The journal Science published the highest quality wheat genome sequence in August.
The wheat genome is also more complex than other species, said Sharpe.
“The wheat genome is composed of very similar DNA repeats nested in one another, like a set of Russian dolls,” he said.
A breakthrough in algorithmic assessment ability also helped the researchers get to the full map. Israeli company NRGene has technology that made the billion-piece puzzle a million pieces, and then that million-piece puzzle a thousand pieces, he said.
A new project, started last year, called the 10+ Wheat Genomes Project, led by Pozniak, is a global effort to sequence the 10 most-grown wheat varieties around the world.
Agronomic and consumer implications
“Corn and soybeans have certainly seen bigger gains in development than wheat has,” said Ellen Sparry, general manager of C&M Seeds, an Ontario seed company focused on wheat. “Part of that is that they’ve been sequenced.”
The genome is like a map so breeders and researchers can return to areas of the genome that are known to affect different traits, making the breeding process more efficient. It can also help understand how genes affect each other.
It takes 12 to 15 years to develop a new variety of wheat through to commercialization, said Joanna Follings, cereals specialist for the Ontario Ministry of Agriculture, Food and Rural Affairs.

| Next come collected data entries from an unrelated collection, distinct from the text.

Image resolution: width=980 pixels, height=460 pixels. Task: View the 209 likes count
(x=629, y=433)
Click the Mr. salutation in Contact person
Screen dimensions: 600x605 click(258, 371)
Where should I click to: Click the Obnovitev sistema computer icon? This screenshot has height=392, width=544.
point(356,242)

That time could be cut by a third now that the genome has been sequenced, she said.
The mapping of the genome means that more efficient decisions can be made on crosses while breeding new wheat varieties.
Sharpe said that understanding the genome also means that gene editing will be possible, but the technology has not been accepted around the world. Most countries are still sorting through how it will be regulated. Gene edits involve turning on and off genes within a plant, compared to adding in genes as is done in standard genetic modification.

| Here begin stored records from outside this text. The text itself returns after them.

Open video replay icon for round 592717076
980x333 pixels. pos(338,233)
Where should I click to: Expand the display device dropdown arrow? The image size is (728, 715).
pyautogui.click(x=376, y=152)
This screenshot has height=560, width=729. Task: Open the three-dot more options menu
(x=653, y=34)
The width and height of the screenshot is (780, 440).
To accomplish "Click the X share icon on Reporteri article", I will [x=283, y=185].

There is potential for faster development in both agronomic and customer-appreciated traits, said Sparry.
A gene for stem thickness has already been identified, she said, which could lead to better ability to breed for resistance to lodging in wheat.
Follings said managing an increasing amount of disease, insect and weather damage, some due to climate change, could be helped by having a quicker ability to breed resistance into the cereal crop.
C&M Seeds has been a leader in finding markets for novel wheats, and also sees potential in consumer-focused traits that can be better targeted now that the genome is known, said Sparry.
Proteins could more easily be targeted to help people with gluten-tolerance issues. Other options could be higher fibre wheats.
“We would love to participate in any of that when it happens and bring value to the value chain,” she said.
Both Follings and Sparry said that the genome sequencing is another tool in the toolbox of the breeder. There are no wheat lines developed using genetic modification, so unless consumer preferences change, conventional breeding will be needed to carry out the crosses to get the desired traits to commercialization. But with the genome now known, those traits can be identified and crossed into production more quickly than ever before.